Given the identical names and likely identical content, it's recommended to investigate further to determine if there's any actual difference between these repositories or if one is a fork of the other. Users should be cautious when choosing between them and consider factors such as update frequency, community engagement, and official documentation to decide which one to use.

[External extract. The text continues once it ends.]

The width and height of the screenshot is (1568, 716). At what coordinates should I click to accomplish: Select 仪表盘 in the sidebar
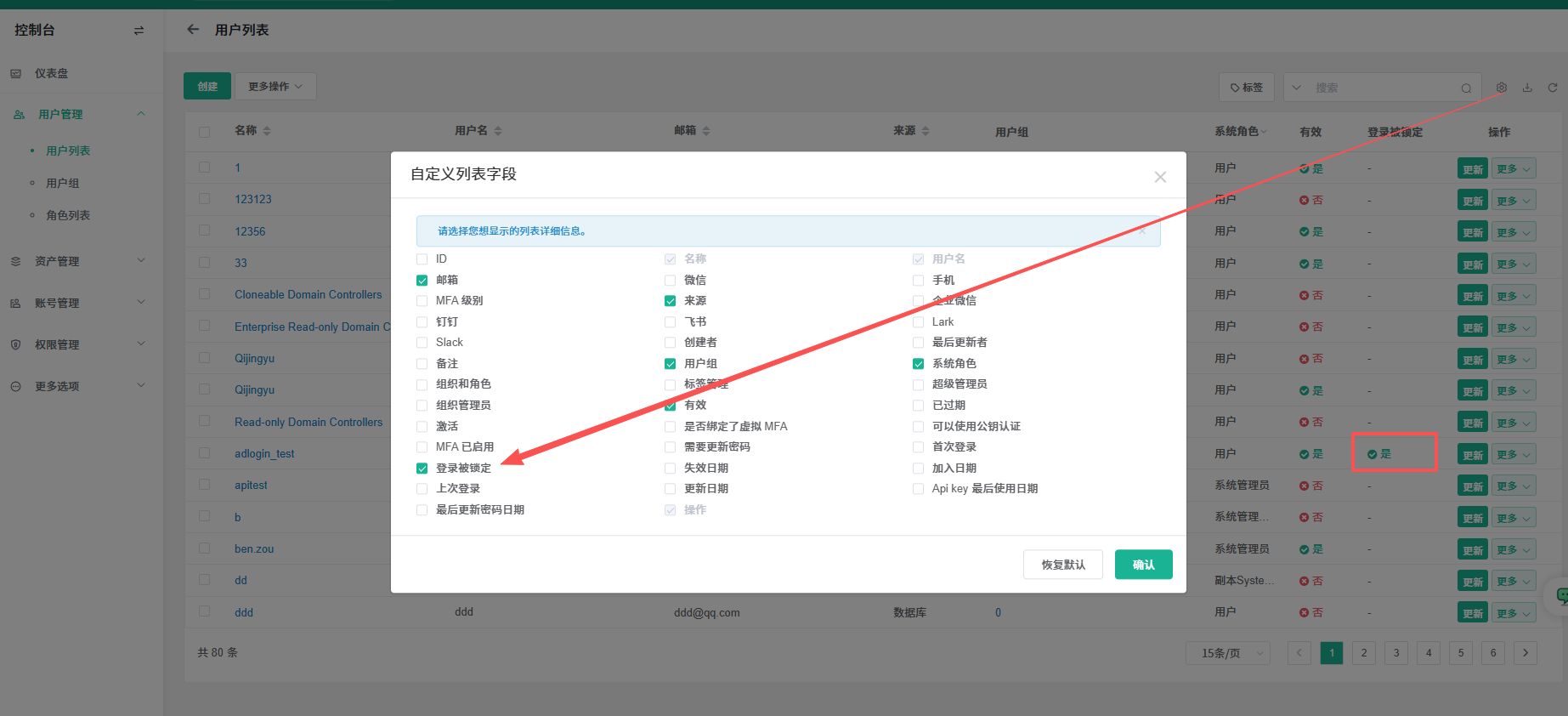pos(52,74)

ChatGLM2-6B: An Open Bilingual Chat LLM | 开源双语对话语言模型
Pros of ChatGLM2-6B
- Improved performance and efficiency over its predecessor
- Enhanced support for long-form content generation
- Better handling of context and more coherent responses
Cons of ChatGLM2-6B
- May require more computational resources due to increased complexity
- Potential compatibility issues with existing integrations built for ChatGLM-6B
- Steeper learning curve for developers unfamiliar with the new architecture
Code Comparison
ChatGLM-6B:
from transformers import AutoTokenizer, AutoModel
tokenizer = AutoTokenizer.from_pretrained("THUDM/chatglm-6b", trust_remote_code=True)
model = AutoModel.from_pretrained("THUDM/chatglm-6b", trust_remote_code=True).half().cuda()
ChatGLM2-6B:
from transformers import AutoTokenizer, AutoModel
tokenizer = AutoTokenizer.from_pretrained("THUDM/chatglm2-6b", trust_remote_code=True)
model = AutoModel.from_pretrained("THUDM/chatglm2-6b", trust_remote_code=True).half().cuda()
The code snippets show that the basic usage remains similar between the two versions, with the main difference being the model name in the from_pretrained
method. This suggests that transitioning from ChatGLM-6B to ChatGLM2-6B should be relatively straightforward for existing projects, requiring minimal code changes.
FlagAI (Fast LArge-scale General AI models) is a fast, easy-to-use and extensible toolkit for large-scale model.
Pros of FlagAI
- Broader scope: FlagAI is a comprehensive AI toolkit supporting various tasks beyond language models
- More extensive documentation and examples for different AI applications
- Active community and regular updates
Cons of FlagAI
- Steeper learning curve due to its broader scope and more complex architecture
- Potentially slower inference for specific language tasks compared to ChatGLM-6B
Code Comparison
ChatGLM-6B:
from transformers import AutoTokenizer, AutoModel
tokenizer = AutoTokenizer.from_pretrained("THUDM/chatglm-6b", trust_remote_code=True)
model = AutoModel.from_pretrained("THUDM/chatglm-6b", trust_remote_code=True).half().cuda()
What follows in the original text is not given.